The majority of interesting phenotypes are polygenic in nature, but conventional methods for computing sets of SNPs which are statistically associated with a particular phenotype are computationally intractable. In this project, participants will develop an open-source interpretable deep learning framework for predicting phenotypes given SNPs, and detecting epistatic interactions between these SNPs.
Deep learning has experienced an explosion in interest in the bioinformatics community owing to the abundance of both big datasets and cheap computing resources. However, one flaw of conventional deep neural networks is that the models are often hard to interpret - it is very hard to understand why a deep neural network makes the decisions that it makes. For problems such as image classification and speech recognition (two fields which have been revolutionized by deep learning), this isn't a huge issue because performance is more important than interpretability. However, interpretation in the biological sciences is important for many reasons, one being that understanding the inner workings of a well-trained model might reveal hidden biological relationships in the datasets.

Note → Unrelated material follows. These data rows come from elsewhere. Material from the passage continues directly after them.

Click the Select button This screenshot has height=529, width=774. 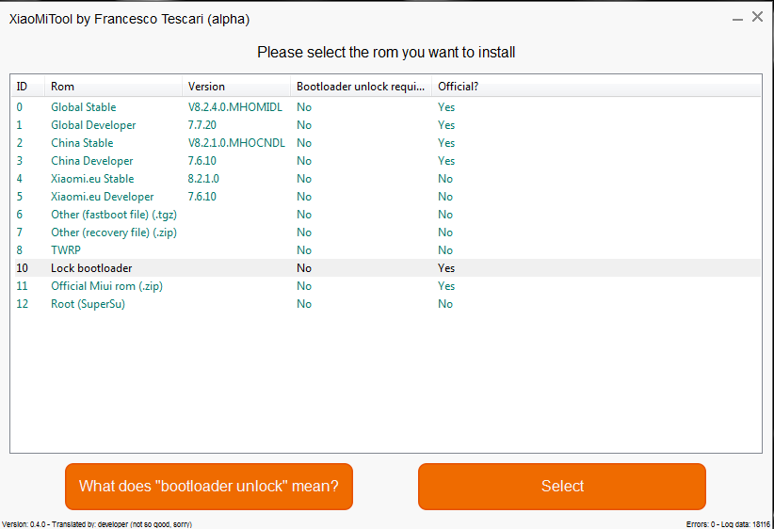tap(561, 487)

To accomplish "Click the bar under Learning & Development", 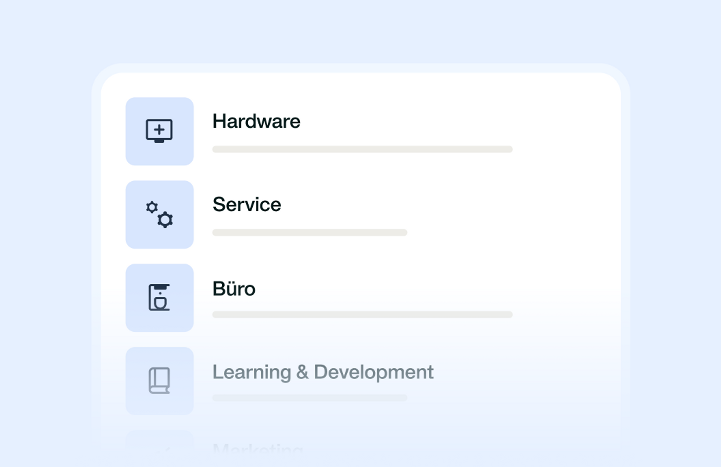I will coord(310,398).
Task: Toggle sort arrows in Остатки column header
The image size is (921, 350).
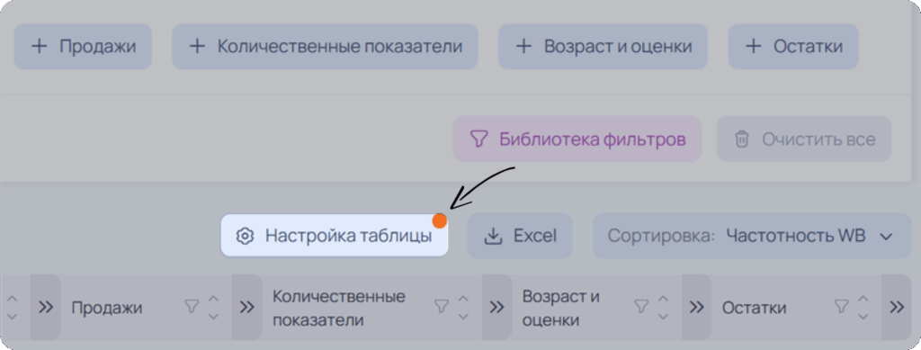Action: pos(863,307)
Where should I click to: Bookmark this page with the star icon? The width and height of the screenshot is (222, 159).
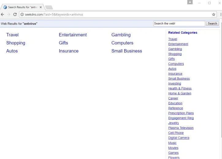pos(214,14)
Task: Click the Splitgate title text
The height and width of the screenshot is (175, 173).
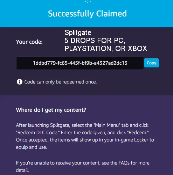Action: (x=78, y=32)
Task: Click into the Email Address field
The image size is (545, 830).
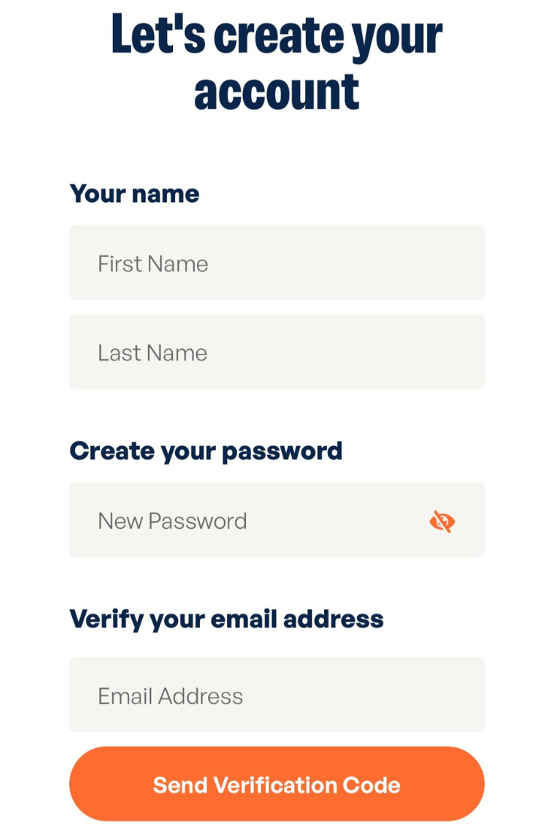Action: tap(277, 695)
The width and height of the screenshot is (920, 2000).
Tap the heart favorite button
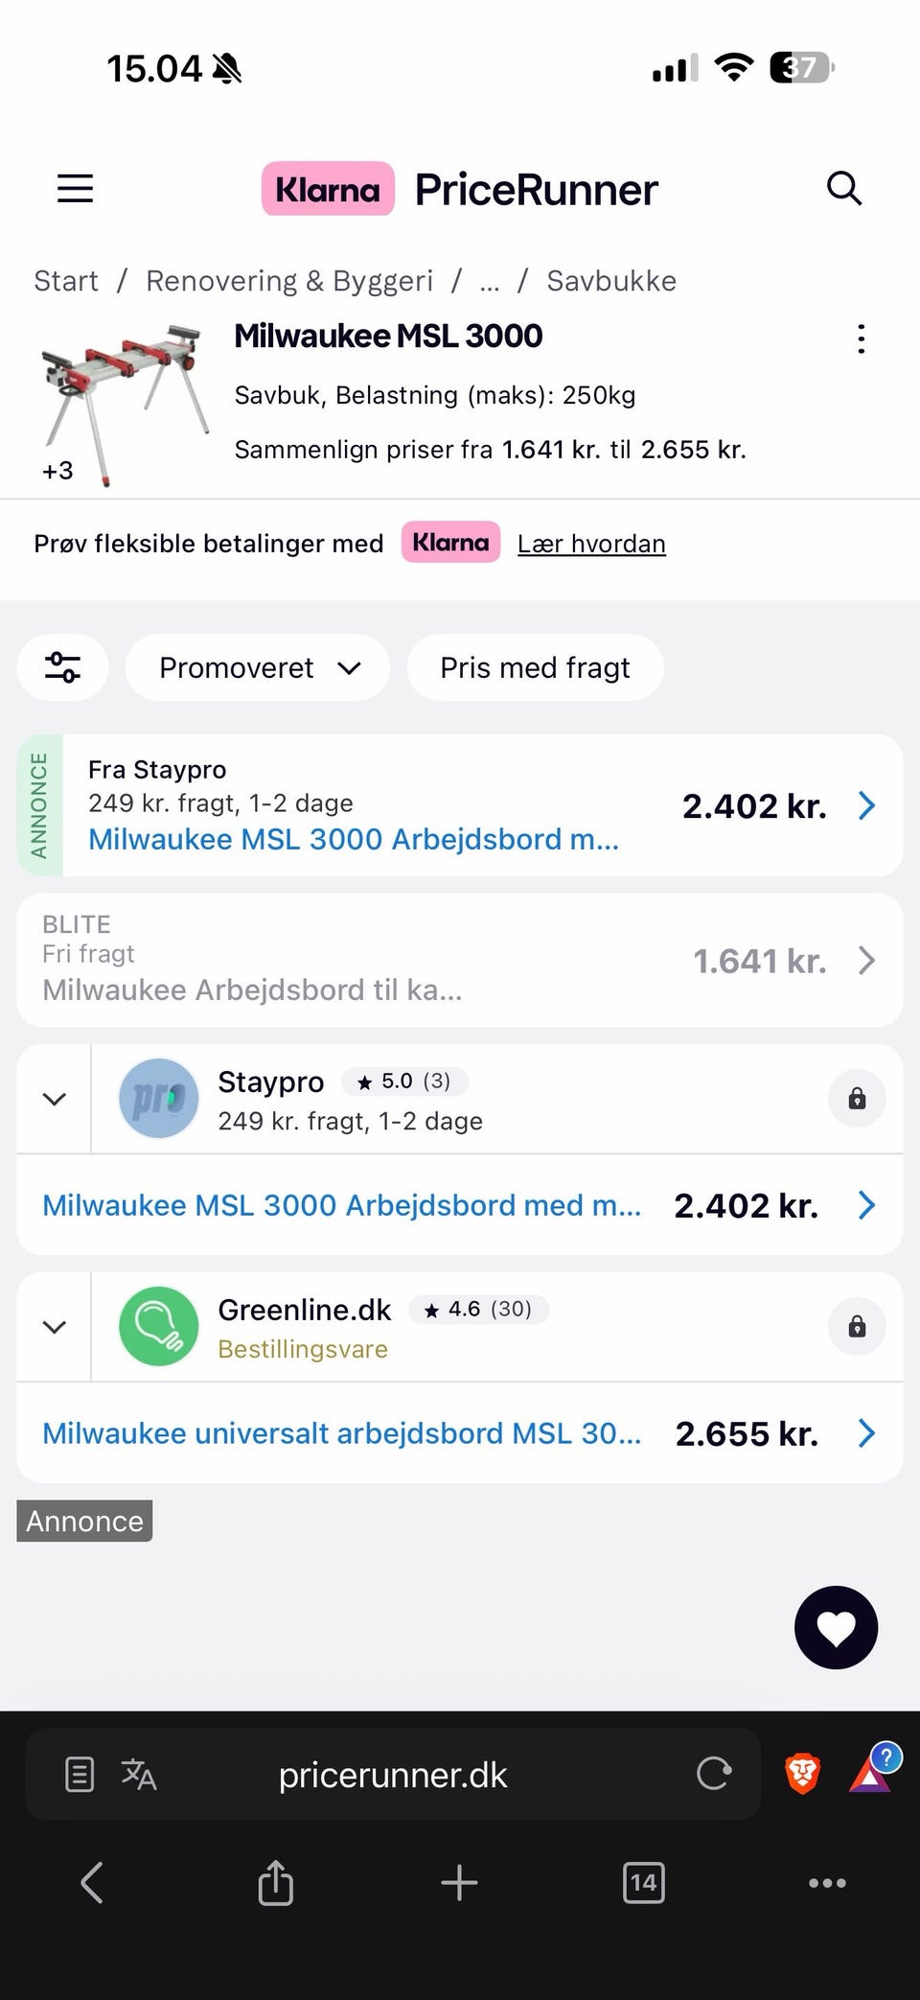(836, 1627)
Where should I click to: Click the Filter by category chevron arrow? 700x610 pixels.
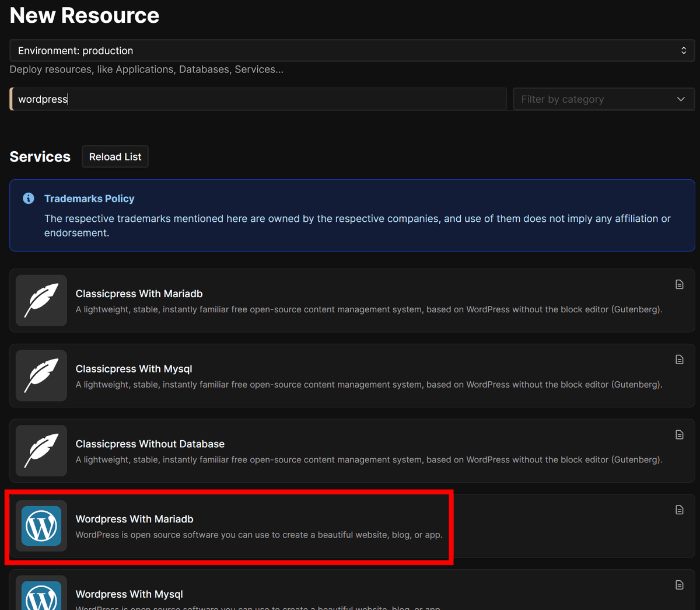coord(681,99)
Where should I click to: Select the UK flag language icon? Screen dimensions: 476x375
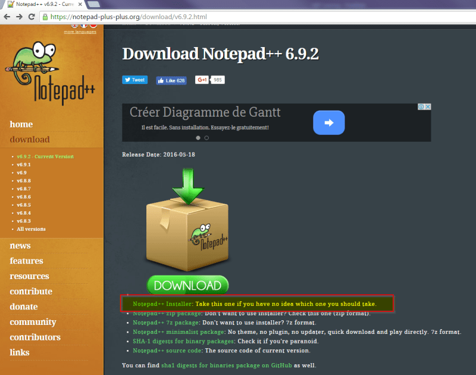click(74, 26)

A few years ago, a google engineer by the name of Alexander Mordvintsec created a computer vision program called "DeepDream" that provides a way to understand the reasoning behind convolutional neural network models (a popular deep neural network architecture for image recognition) by visualizing the sort of "patterns" that the CNN looks for when making a classification. Algorithmically, DeepDream creates images that maximize the activation of user-specified neurons in the CNN. For example, you can use DeepDream to maximize the activation of the neuron that predicts dumbbells, and you'll find that the CNN often looks for arms holding onto dumbbells to make that prediction. Hilarious! Check out the blog post to find out more about DeepDream.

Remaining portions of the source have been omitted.